◆ **Work request**:
Rewrite the items below as a numbered list, from the first line of the items through the line containing "I want to click on stock-tile: دجابر, so", inclusive. Leave out the blank lines.

(Stored items)
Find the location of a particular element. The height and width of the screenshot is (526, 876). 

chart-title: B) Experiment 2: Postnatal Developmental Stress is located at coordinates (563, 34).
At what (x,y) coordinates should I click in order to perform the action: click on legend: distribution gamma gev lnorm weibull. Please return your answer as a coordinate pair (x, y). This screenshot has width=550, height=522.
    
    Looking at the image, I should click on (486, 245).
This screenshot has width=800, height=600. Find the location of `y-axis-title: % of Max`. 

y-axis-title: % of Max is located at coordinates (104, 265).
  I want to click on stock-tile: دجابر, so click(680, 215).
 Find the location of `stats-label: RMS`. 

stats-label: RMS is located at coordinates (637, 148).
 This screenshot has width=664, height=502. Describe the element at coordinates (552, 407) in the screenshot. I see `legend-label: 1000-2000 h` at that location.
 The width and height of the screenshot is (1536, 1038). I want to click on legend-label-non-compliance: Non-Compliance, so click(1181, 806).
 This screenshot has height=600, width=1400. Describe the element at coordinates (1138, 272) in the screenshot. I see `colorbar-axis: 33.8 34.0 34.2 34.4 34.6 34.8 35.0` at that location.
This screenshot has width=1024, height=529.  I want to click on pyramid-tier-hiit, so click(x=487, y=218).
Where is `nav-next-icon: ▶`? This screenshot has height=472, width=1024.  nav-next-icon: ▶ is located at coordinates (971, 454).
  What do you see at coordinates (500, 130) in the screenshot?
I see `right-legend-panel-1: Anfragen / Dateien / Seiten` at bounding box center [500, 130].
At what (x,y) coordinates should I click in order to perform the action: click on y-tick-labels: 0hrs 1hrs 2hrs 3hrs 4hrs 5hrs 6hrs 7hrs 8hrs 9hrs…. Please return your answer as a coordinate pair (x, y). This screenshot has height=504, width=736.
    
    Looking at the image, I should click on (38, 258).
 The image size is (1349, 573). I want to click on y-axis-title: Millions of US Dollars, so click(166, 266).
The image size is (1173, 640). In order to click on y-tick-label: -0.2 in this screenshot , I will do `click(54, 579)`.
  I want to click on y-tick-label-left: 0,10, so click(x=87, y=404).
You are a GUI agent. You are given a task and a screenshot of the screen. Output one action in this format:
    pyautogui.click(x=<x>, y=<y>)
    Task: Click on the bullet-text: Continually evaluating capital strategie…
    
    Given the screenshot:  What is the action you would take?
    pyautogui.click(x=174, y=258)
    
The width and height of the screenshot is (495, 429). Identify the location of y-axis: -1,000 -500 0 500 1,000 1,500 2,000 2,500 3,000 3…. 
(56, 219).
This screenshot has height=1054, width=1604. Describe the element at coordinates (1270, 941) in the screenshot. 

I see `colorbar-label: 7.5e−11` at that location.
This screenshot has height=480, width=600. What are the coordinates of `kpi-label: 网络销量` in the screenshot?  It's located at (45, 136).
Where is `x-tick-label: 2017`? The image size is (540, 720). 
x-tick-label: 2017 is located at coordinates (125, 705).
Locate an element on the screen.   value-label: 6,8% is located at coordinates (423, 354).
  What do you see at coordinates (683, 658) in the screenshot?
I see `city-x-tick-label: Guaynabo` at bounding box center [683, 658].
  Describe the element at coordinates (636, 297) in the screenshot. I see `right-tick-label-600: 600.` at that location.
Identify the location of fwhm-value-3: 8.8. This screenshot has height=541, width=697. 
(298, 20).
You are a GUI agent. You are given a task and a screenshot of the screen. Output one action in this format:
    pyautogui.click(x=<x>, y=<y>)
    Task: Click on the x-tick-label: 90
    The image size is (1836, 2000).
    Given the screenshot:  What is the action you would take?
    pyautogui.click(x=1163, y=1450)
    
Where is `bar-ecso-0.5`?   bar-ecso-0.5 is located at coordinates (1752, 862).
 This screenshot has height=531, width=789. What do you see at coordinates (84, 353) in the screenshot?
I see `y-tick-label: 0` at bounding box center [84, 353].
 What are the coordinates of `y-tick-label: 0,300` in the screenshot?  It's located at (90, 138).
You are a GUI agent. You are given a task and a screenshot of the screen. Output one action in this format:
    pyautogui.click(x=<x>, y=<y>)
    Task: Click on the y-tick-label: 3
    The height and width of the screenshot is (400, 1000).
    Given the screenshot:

◆ **Solution for this problem**:
1. Find the location of a particular element. The height and width of the screenshot is (526, 876). 
2. chart-title: B) Experiment 2: Postnatal Developmental Stress is located at coordinates (563, 34).
3. At what (x,y) coordinates should I click in order to perform the action: click on legend: distribution gamma gev lnorm weibull. Please return your answer as a coordinate pair (x, y). This screenshot has width=550, height=522.
4.     Looking at the image, I should click on (486, 245).
5. This screenshot has width=800, height=600. Find the location of `y-axis-title: % of Max`. 
6. y-axis-title: % of Max is located at coordinates (104, 265).
7.   I want to click on stock-tile: دجابر, so click(680, 215).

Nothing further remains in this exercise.